Personally, I found the definition of continuity in terms of open sets much easier to get my head around than the $\varepsilon$-$\delta$-definition. Indeed, when I was first learning this material (self-taught from various texts) I couldn't really parse the latter definition, but then I found the definition in terms of open sets and that made immediate sense to me, since it was quite structural. (It was reminiscent of a homomorphism of groups, for example; we had a certain structure that had to be preserved by the map.)

On the other hand, I have always found algebraic concepts easier than analytic ones, and I'm not sure that my inuition was really improved by the open subset definition; while I found it easier to accept, I don't know that it gave me any better feeling for what a continuous map really is.

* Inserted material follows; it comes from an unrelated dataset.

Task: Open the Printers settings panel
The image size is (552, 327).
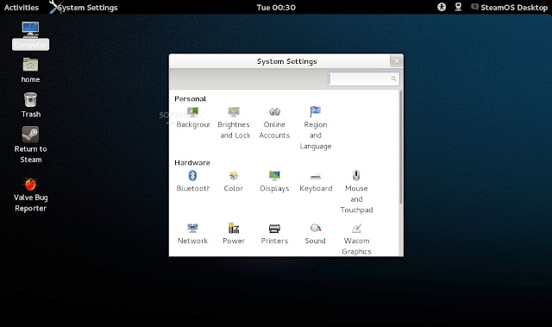Action: 274,234
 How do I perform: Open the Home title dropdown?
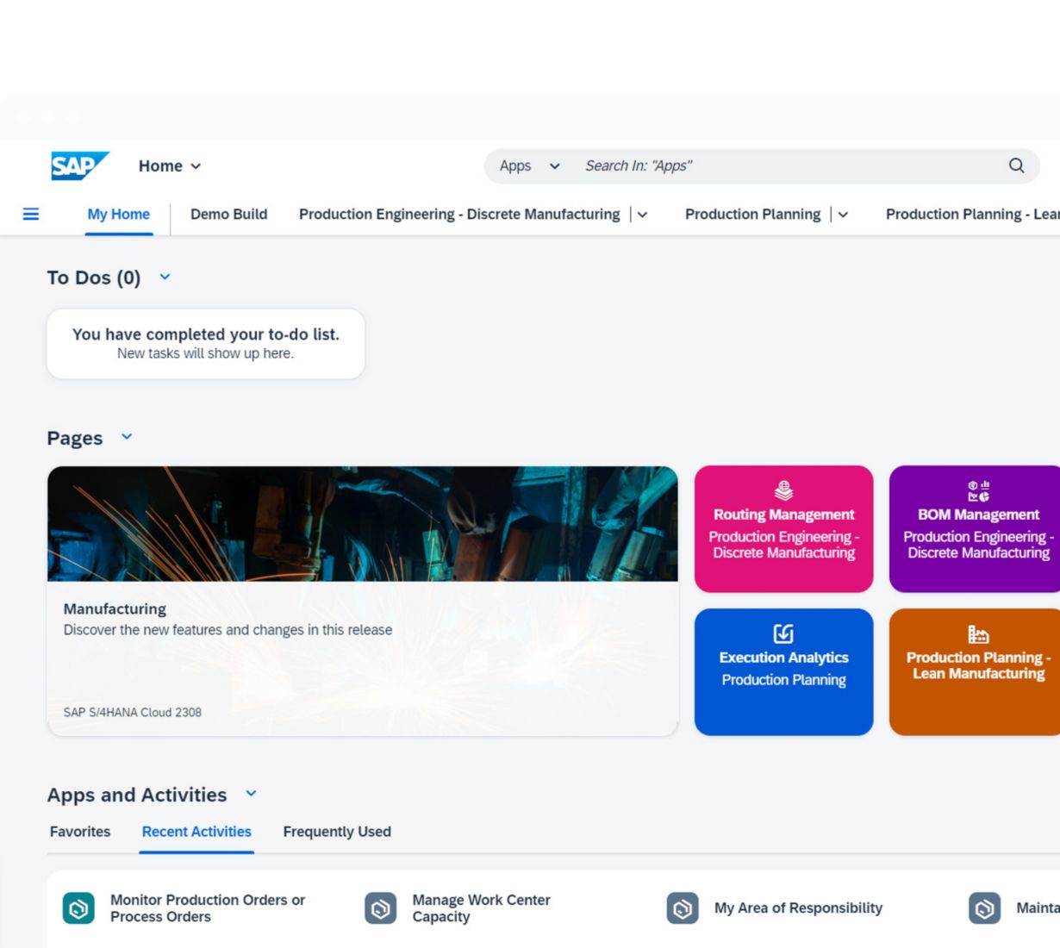click(x=196, y=166)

What's more, many students are seeing this material in a class before learning other, more structural, mathematical concepts. When everything is new and unfamiliar, having one more layer of structure to contemplate (in this case, the notion of open sets) can just make things more opaque, rather than less; it takes a certain mathematical maturity for structural definitions and explanations to seem more natural, rather than simply mystifying.

Taking all this together, the conclusion that I draw is that probably one has to be exposed to all the various facets of continuous maps in order to build up a solid technical intuition: the approximation view-point, expressed in terms of $\varepsilon$s and $\delta$s; the open set view-point; the "commuting with covergence of sequences" view-point, and so on. And among these, the $\varepsilon$-$\delta$ viewpoint has the merit (from a technical view-point) of lending itself to computations (of the type "find the $\delta$ which serves for this given $\varepsilon$"), which are important training for more sophisticated and technical analytic investigations (such as keeping track of errors when trying to interchange various limiting processes).

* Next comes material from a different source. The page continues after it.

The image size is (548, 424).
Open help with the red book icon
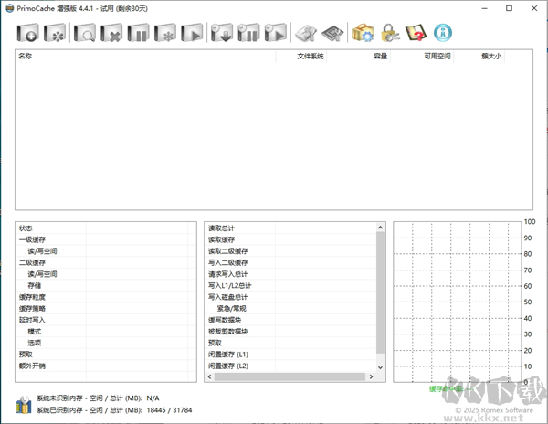pos(416,34)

Why not just introduce continuity in terms of open sets first 
(e.g. it would be a better visual representation)?

You're missing the fact it's not even going to be a different visual representation for the beginning student. So you teach him about open sets, and the topology on the real line. What is he going to imagine when you say "open set"? He's going to picture an open interval.

Or worse, maybe he'll be sharp and he'll be able to picture unions of open intervals, in which case you're going to have to introduce the notion of a basis (and reformulate continuity in terms of bases) in order to invoke the right mental image.

And in the end, you haven't gained anything -- the student is still picturing open intervals, he will still have to use $\epsilon - \delta$ arguments, but now he has to hold all these other ideas in his head too.

And, IMO, the most central idea to real analysis (and especially real calculus) is that of approximation -- how to use approximation schemes to prove exact truths, how to come up with good approximations, and how to combine them to form new ones.

The $\epsilon - \delta$ definition of continuity is probably the simplest and most basic example of this important idea. If I have a continuous function, then I can always find a suitable approximation of an output value by using a sufficiently good approximation of the input value. Conversely, to prove a function continuous, I show that this is possible.

It is incredibly important to learn how this idea is expressed precisely, and to be able to work with it. Even if you do decide to teach continuity in some other fashion, you're going to have to break it down into $\epsilon - \delta$ anyways, teach them to understand that this form really does capture what's going on, and how to work with it.

The general idea of open set doesn't capture this notion of approximation anyways; the idea is built into specific examples rather than the general concept. e.g. in the Zariski topology, open sets are not about approximation, but instead about avoiding points that are solutions to some polynomial equation. (e.g. to avoid singularities or other edge cases in an argument you're making)